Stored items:
*** Block opens ***

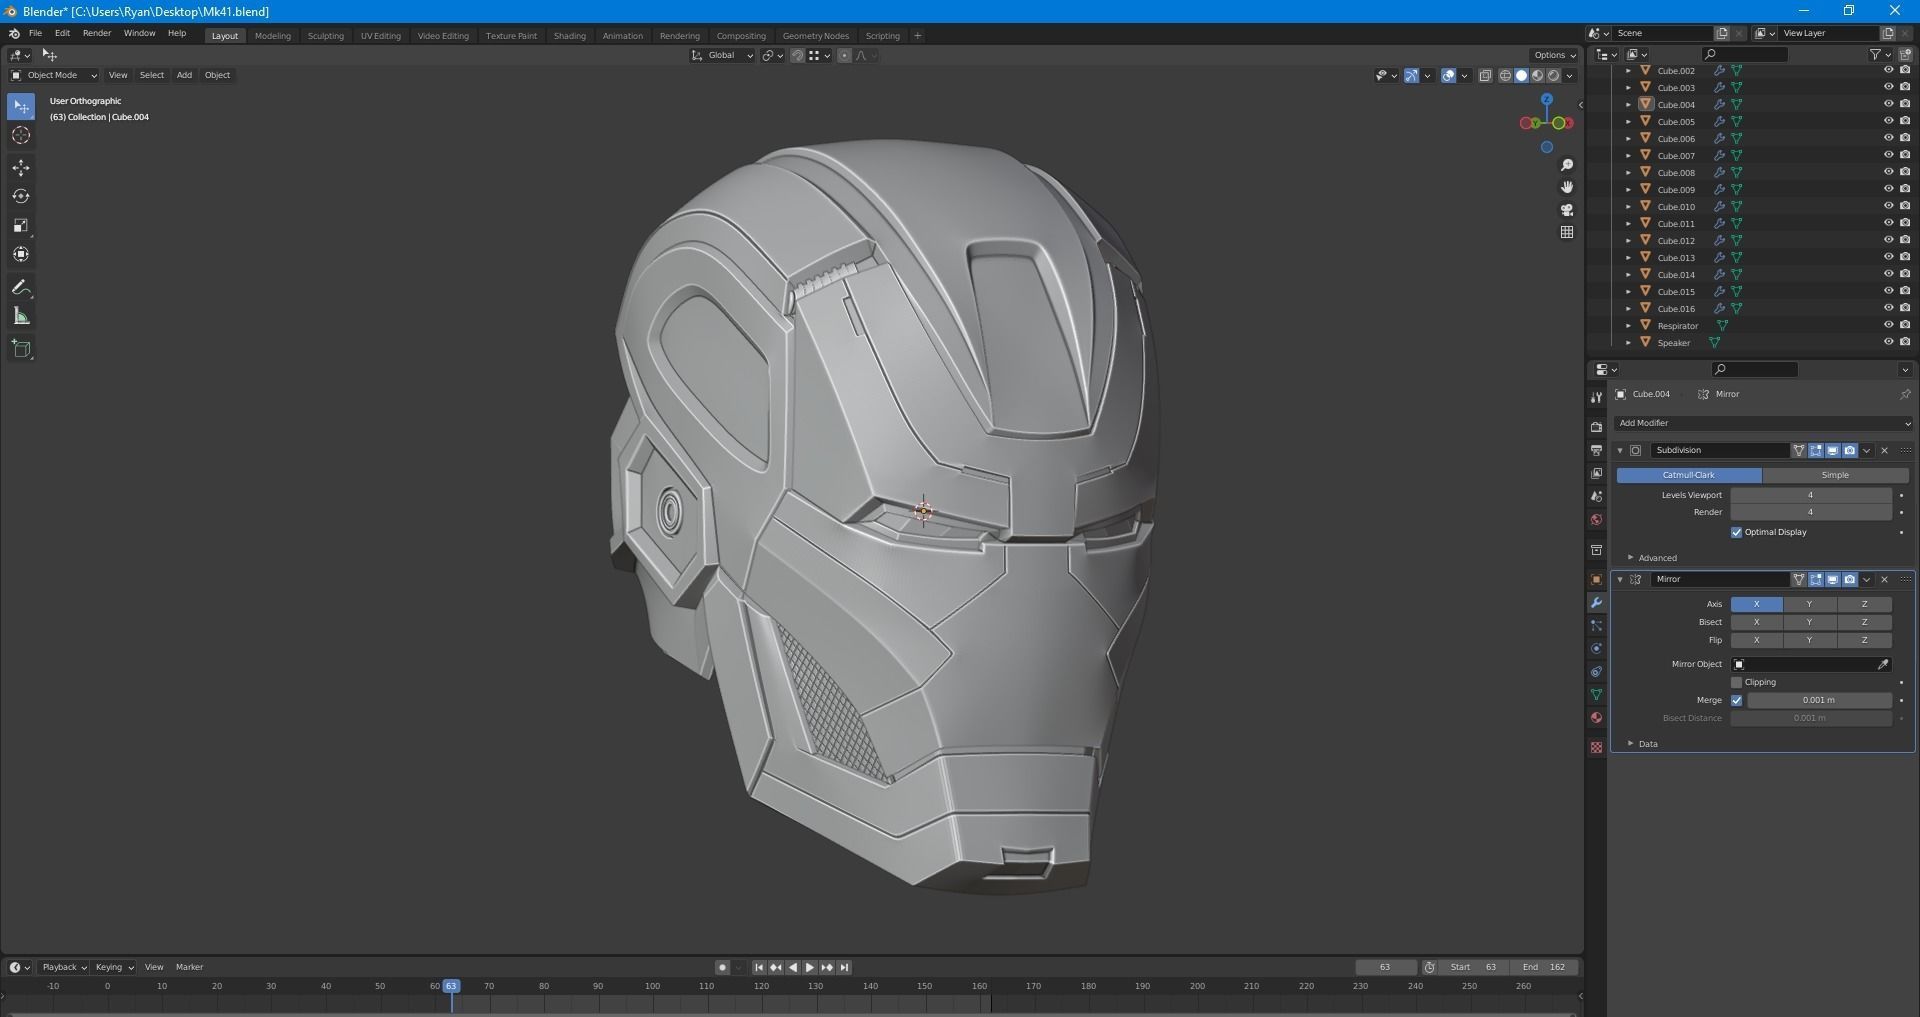
Task: Toggle camera view in viewport
Action: pyautogui.click(x=1567, y=210)
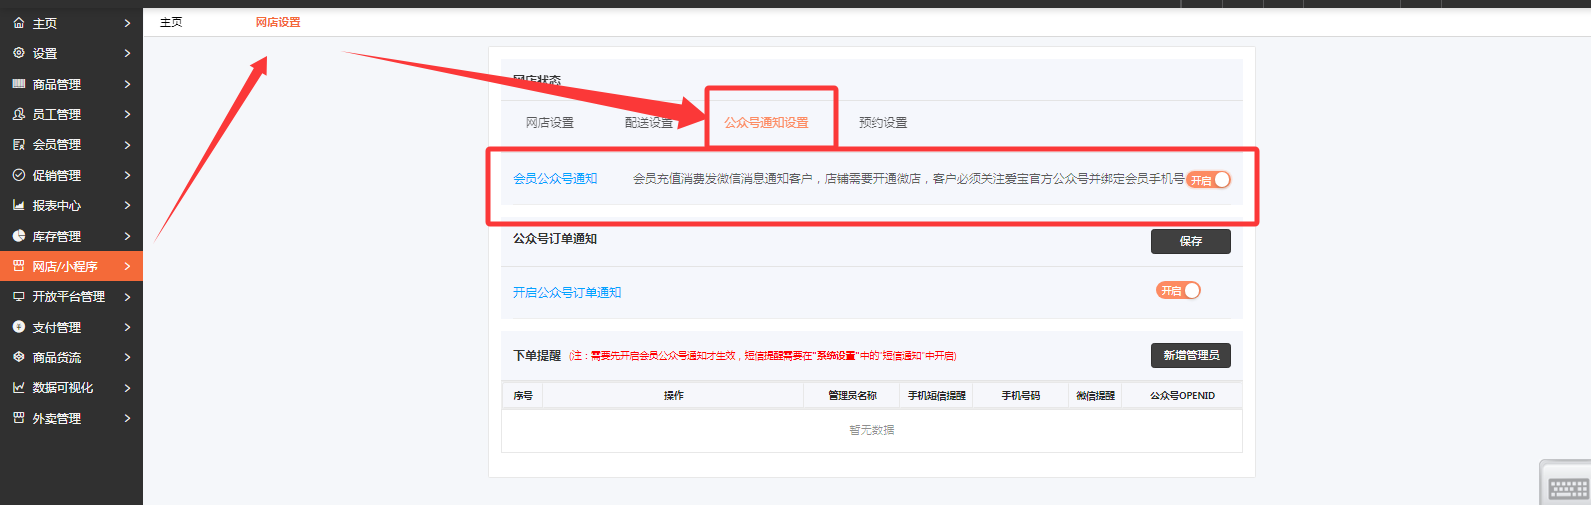The image size is (1591, 505).
Task: Expand the 会员管理 menu chevron
Action: pyautogui.click(x=127, y=145)

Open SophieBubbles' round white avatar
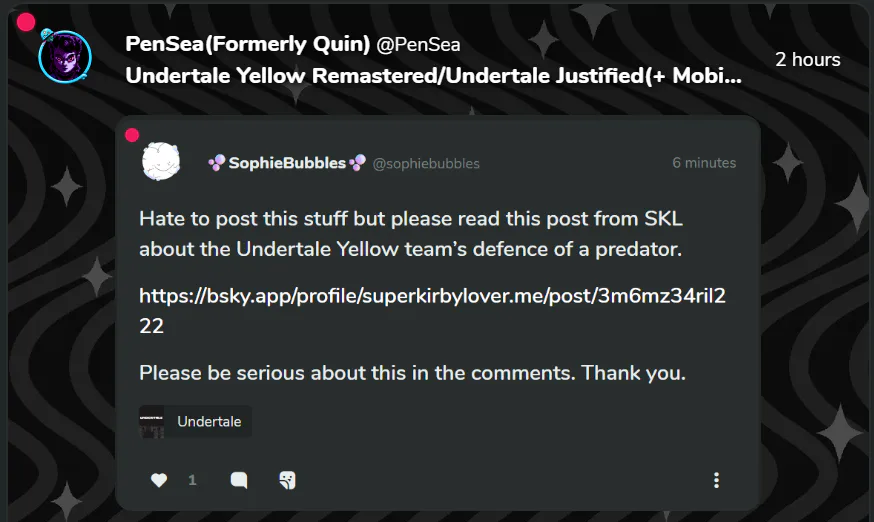pos(160,162)
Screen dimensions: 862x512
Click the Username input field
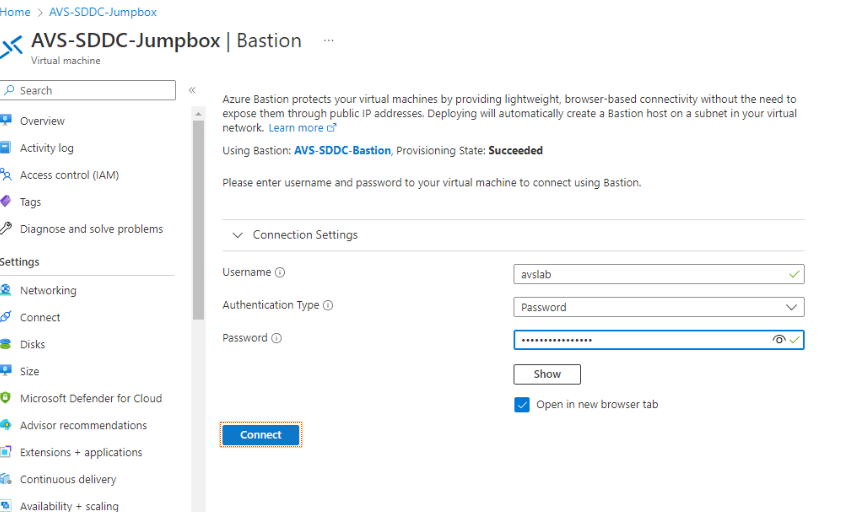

*** Block closes ***

From the line containing "Open SophieBubbles' round white avatar" down to the last line of the data, print every line exactly and nothing else. Pictures stay out of the copy.

Open SophieBubbles' round white avatar
pos(160,162)
Screen dimensions: 862x512
Click the Username input field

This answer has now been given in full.